Belgian organization

The Belgian Anti-Slavery Society (Société antiesclavagiste de Belgique, Antislavernijmaatschappij van België) was a 19th-century organization, with the goal of putting an end to the Indian Ocean slave trade in the African continent. The Belgian Anti-Slavery Society was founded in 1888, mainly by catholic intellectuals, led by count Hippolyte d'Ursel. The founders were inspired by the preaching of Charles Lavigerie, a French Cardinal, held at the Cathedral of St. Michael and St. Gudula in August 1888. By January 1889 the society counted 700 members and had a working capital of 300.000 francs at its disposal. The abolitionist ideology of the Anti-Slavery Society was, however, closely linked with imperialism. From 1890 to 1899 the Société antiesclavagiste de Belgique organized and funded four military expeditions, sent to fight the Arab/Zanzibari slavers of the eastern Congo Free State regions.

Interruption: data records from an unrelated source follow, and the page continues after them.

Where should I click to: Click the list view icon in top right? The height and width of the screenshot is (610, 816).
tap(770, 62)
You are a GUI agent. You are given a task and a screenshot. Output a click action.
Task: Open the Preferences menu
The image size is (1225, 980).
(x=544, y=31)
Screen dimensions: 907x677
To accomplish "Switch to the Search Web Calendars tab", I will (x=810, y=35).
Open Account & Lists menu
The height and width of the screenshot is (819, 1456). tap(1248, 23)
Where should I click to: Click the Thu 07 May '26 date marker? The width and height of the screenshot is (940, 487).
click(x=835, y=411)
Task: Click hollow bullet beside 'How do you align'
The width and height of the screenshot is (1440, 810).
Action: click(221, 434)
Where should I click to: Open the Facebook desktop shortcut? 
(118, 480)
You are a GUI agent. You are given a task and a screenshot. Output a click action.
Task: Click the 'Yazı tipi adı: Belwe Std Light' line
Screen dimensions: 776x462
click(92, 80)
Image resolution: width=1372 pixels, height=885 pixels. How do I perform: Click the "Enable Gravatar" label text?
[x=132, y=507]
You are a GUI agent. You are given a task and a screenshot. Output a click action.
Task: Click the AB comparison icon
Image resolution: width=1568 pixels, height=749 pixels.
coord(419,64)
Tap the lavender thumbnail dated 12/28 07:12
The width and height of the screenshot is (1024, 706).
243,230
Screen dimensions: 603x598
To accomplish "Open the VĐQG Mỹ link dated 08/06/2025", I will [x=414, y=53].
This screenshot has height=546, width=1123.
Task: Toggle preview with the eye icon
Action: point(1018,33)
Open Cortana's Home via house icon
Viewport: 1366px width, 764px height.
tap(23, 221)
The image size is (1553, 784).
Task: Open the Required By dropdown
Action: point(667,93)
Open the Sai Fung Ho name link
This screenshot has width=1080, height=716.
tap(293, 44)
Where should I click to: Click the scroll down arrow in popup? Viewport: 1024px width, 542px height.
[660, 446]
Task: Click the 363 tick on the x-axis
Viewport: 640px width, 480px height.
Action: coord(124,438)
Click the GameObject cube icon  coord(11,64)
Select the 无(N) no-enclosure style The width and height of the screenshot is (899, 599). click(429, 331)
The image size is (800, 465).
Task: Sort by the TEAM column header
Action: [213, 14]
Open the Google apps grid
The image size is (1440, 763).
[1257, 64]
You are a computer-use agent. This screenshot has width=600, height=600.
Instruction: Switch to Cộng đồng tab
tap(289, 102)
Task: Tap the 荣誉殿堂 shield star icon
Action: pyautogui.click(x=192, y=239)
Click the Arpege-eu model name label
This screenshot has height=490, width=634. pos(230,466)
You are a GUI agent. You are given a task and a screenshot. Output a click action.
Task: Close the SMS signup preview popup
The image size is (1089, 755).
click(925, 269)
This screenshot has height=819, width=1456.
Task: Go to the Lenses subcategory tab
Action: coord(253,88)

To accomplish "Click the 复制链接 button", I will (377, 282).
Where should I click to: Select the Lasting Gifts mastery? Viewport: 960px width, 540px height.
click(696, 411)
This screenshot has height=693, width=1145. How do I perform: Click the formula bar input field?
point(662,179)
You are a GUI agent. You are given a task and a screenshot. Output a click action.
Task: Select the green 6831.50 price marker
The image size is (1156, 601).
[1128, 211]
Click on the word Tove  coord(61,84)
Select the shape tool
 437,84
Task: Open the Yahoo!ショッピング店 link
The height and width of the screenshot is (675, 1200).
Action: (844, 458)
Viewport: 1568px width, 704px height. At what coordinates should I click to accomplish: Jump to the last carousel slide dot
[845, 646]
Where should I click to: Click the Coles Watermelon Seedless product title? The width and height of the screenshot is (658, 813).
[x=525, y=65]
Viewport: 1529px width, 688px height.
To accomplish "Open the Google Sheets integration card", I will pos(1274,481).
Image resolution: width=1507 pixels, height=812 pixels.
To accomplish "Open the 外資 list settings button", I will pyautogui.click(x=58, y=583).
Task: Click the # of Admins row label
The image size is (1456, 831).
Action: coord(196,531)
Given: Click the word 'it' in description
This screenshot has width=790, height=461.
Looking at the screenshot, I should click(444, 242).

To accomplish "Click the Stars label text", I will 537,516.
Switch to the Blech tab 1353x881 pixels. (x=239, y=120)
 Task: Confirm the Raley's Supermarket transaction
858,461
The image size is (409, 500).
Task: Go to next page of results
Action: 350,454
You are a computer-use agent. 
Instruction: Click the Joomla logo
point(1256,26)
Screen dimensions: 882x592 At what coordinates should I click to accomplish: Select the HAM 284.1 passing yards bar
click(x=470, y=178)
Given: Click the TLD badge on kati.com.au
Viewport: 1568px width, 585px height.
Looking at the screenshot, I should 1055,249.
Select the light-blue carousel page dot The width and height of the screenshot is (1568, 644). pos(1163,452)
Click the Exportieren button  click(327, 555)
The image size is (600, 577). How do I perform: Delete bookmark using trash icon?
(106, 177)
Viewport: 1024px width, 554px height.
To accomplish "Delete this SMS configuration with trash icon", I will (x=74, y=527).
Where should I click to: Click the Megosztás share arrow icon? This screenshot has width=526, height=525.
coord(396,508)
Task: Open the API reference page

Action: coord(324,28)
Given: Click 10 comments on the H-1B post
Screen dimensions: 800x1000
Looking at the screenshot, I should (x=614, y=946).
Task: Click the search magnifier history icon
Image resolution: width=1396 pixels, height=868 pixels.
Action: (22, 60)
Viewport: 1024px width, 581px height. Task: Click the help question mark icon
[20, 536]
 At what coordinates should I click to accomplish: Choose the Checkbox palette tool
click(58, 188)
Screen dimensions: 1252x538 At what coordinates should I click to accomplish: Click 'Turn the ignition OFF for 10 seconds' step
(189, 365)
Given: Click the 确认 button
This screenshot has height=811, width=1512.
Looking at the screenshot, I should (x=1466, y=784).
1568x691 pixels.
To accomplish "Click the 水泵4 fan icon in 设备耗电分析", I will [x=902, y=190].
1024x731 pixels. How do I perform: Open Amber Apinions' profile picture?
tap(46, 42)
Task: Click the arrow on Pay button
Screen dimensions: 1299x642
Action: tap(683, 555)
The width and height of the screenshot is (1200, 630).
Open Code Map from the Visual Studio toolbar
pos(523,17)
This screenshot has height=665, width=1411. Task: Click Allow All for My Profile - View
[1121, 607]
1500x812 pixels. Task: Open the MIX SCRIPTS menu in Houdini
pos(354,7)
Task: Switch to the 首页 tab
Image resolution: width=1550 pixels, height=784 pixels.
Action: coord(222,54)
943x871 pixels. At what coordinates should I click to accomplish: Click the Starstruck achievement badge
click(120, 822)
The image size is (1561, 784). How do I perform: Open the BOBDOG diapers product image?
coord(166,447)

==Belgian anti-slavery expeditions==
- 1890-92: Hinck-Van de Kerckhoven-Ectors Expedition, on the Congo and Lomami River, early setbacks led to a premature end of the expedition.
- 1891-92: Alphonse Jacques de Dixmude-Storms-Docquier-Renier-Vrithoff, founded Albertville (Kalemie) and fought Rumaliza in the eastern Congo region .
- 1892-93: Long-Duvivier-Demol expedition, launched their expedition from the Indian Ocean and came to the aid of the Jacques and Docquier expedition, managed to end hostilities directed at Albertville.
- 1893-96: Descamps-Miot-Chargois expedition, followed the Zambezi upstream and cooperated with Jacques, Dhanis and Wouters. After the defeat of the Zanzibari slavers during the Congo Arab war by the Congo Free State, the Descamps expedition fought against the last pockets of slave traders resistance in the area.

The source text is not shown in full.